Extracted records –
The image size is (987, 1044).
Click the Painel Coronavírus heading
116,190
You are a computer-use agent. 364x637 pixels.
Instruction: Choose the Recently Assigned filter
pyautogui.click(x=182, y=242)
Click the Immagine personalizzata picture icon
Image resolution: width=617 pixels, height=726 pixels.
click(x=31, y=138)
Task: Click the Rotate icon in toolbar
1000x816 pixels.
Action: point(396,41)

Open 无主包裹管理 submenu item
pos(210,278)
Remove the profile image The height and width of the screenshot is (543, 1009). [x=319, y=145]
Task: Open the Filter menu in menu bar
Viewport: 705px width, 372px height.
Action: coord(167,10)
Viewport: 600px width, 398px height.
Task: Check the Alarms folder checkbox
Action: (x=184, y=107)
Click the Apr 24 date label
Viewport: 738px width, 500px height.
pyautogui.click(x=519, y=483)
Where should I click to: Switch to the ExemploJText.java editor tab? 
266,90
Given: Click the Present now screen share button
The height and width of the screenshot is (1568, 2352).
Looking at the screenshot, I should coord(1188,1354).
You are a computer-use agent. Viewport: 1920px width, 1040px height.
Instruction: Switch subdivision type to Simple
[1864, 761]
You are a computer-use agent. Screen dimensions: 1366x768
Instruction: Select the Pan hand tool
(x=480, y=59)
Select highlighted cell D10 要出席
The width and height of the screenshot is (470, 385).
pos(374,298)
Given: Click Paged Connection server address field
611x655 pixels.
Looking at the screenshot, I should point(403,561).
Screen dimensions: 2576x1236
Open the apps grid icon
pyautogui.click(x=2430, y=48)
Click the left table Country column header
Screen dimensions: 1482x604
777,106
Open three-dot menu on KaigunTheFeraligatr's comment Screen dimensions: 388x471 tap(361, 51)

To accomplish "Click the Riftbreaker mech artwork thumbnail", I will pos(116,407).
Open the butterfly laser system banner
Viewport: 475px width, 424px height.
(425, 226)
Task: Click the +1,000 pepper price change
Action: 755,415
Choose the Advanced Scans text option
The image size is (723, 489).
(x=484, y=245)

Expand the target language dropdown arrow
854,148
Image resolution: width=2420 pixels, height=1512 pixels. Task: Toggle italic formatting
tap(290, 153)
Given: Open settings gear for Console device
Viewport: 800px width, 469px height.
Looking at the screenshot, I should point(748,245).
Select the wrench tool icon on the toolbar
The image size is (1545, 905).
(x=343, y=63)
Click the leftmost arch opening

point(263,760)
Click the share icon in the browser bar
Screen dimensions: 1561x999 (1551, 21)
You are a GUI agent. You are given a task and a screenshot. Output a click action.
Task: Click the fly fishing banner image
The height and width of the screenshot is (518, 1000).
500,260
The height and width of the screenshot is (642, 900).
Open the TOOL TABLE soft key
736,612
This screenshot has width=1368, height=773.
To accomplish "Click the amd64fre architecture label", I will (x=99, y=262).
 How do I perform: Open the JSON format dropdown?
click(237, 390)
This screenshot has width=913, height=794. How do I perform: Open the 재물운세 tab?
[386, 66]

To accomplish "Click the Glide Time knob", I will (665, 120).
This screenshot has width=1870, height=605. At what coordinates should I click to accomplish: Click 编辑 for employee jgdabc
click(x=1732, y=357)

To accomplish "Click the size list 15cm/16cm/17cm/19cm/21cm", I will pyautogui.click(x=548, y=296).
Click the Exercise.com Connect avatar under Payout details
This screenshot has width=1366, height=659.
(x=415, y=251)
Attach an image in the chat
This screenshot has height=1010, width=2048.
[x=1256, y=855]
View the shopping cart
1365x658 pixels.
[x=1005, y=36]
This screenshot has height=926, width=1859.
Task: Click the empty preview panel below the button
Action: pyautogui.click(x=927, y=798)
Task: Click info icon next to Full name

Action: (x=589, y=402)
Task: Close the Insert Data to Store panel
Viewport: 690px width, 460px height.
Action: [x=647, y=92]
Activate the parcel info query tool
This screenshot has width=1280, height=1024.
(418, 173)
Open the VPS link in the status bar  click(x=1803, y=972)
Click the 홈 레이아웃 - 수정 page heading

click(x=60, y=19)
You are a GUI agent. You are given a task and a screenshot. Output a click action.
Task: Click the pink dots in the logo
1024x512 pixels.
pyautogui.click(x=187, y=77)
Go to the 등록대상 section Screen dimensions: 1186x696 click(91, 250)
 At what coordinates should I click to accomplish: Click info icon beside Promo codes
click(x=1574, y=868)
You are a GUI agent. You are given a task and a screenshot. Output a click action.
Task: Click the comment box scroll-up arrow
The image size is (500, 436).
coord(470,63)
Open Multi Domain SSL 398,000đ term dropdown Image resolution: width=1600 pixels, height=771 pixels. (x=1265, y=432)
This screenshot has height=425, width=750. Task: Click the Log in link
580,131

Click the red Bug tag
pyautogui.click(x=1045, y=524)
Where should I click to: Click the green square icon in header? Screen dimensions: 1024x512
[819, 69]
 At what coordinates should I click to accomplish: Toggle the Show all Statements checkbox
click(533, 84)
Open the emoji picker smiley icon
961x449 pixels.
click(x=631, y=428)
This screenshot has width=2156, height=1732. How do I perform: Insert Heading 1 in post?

Request – Rewrite all the entries above, replacing every "Instruction" with "Goal" and leaving everything else unchanged.

Written answer –
The image size is (987, 1044).
Click the Painel Coronavírus heading
116,190
You are a computer-use agent. 364x637 pixels.
Goal: Choose the Recently Assigned filter
pyautogui.click(x=182, y=242)
Click the Immagine personalizzata picture icon
Image resolution: width=617 pixels, height=726 pixels.
click(x=31, y=138)
Task: Click the Rotate icon in toolbar
1000x816 pixels.
Action: point(396,41)

Open 无主包裹管理 submenu item
pos(210,278)
Remove the profile image The height and width of the screenshot is (543, 1009). [x=319, y=145]
Task: Open the Filter menu in menu bar
Viewport: 705px width, 372px height.
Action: coord(167,10)
Viewport: 600px width, 398px height.
Task: Check the Alarms folder checkbox
Action: (x=184, y=107)
Click the Apr 24 date label
Viewport: 738px width, 500px height.
pyautogui.click(x=519, y=483)
Where should I click to: Switch to the ExemploJText.java editor tab? 
266,90
Given: Click the Present now screen share button
The height and width of the screenshot is (1568, 2352).
Looking at the screenshot, I should coord(1188,1354).
You are a computer-use agent. Viewport: 1920px width, 1040px height.
Goal: Switch subdivision type to Simple
[1864, 761]
You are a computer-use agent. Screen dimensions: 1366x768
Goal: Select the Pan hand tool
(x=480, y=59)
Select highlighted cell D10 要出席
The width and height of the screenshot is (470, 385).
pos(374,298)
Given: Click Paged Connection server address field
611x655 pixels.
Looking at the screenshot, I should point(403,561).
Screen dimensions: 2576x1236
Open the apps grid icon
pyautogui.click(x=2430, y=48)
Click the left table Country column header
Screen dimensions: 1482x604
777,106
Open three-dot menu on KaigunTheFeraligatr's comment Screen dimensions: 388x471 tap(361, 51)

To accomplish "Click the Riftbreaker mech artwork thumbnail", I will pos(116,407).
Open the butterfly laser system banner
Viewport: 475px width, 424px height.
(425, 226)
Task: Click the +1,000 pepper price change
Action: 755,415
Choose the Advanced Scans text option
The image size is (723, 489).
(x=484, y=245)

Expand the target language dropdown arrow
854,148
Image resolution: width=2420 pixels, height=1512 pixels. Task: Toggle italic formatting
tap(290, 153)
Given: Open settings gear for Console device
Viewport: 800px width, 469px height.
Looking at the screenshot, I should point(748,245).
Select the wrench tool icon on the toolbar
The image size is (1545, 905).
(x=343, y=63)
Click the leftmost arch opening

point(263,760)
Click the share icon in the browser bar
Screen dimensions: 1561x999 (1551, 21)
You are a GUI agent. You are given a task and a screenshot. Output a click action.
Task: Click the fly fishing banner image
The height and width of the screenshot is (518, 1000).
500,260
The height and width of the screenshot is (642, 900).
Open the TOOL TABLE soft key
736,612
This screenshot has width=1368, height=773.
To accomplish "Click the amd64fre architecture label", I will (x=99, y=262).
 How do I perform: Open the JSON format dropdown?
click(237, 390)
This screenshot has width=913, height=794. How do I perform: Open the 재물운세 tab?
[386, 66]

To accomplish "Click the Glide Time knob", I will (665, 120).
This screenshot has width=1870, height=605. At what coordinates should I click to accomplish: Click 编辑 for employee jgdabc
click(x=1732, y=357)

To accomplish "Click the size list 15cm/16cm/17cm/19cm/21cm", I will pyautogui.click(x=548, y=296).
Click the Exercise.com Connect avatar under Payout details
This screenshot has width=1366, height=659.
(x=415, y=251)
Attach an image in the chat
This screenshot has height=1010, width=2048.
[x=1256, y=855]
View the shopping cart
1365x658 pixels.
[x=1005, y=36]
This screenshot has height=926, width=1859.
Task: Click the empty preview panel below the button
Action: pyautogui.click(x=927, y=798)
Task: Click info icon next to Full name

Action: (x=589, y=402)
Task: Close the Insert Data to Store panel
Viewport: 690px width, 460px height.
Action: [x=647, y=92]
Activate the parcel info query tool
This screenshot has width=1280, height=1024.
(418, 173)
Open the VPS link in the status bar  click(x=1803, y=972)
Click the 홈 레이아웃 - 수정 page heading

click(x=60, y=19)
You are a GUI agent. You are given a task and a screenshot. Output a click action.
Task: Click the pink dots in the logo
1024x512 pixels.
pyautogui.click(x=187, y=77)
Go to the 등록대상 section Screen dimensions: 1186x696 click(91, 250)
 At what coordinates should I click to accomplish: Click info icon beside Promo codes
click(x=1574, y=868)
You are a GUI agent. You are given a task and a screenshot. Output a click action.
Task: Click the comment box scroll-up arrow
The image size is (500, 436).
coord(470,63)
Open Multi Domain SSL 398,000đ term dropdown Image resolution: width=1600 pixels, height=771 pixels. (x=1265, y=432)
This screenshot has height=425, width=750. Task: Click the Log in link
580,131

Click the red Bug tag
pyautogui.click(x=1045, y=524)
Where should I click to: Click the green square icon in header? Screen dimensions: 1024x512
[819, 69]
 At what coordinates should I click to accomplish: Toggle the Show all Statements checkbox
click(533, 84)
Open the emoji picker smiley icon
961x449 pixels.
click(x=631, y=428)
This screenshot has width=2156, height=1732. How do I perform: Insert Heading 1 in post?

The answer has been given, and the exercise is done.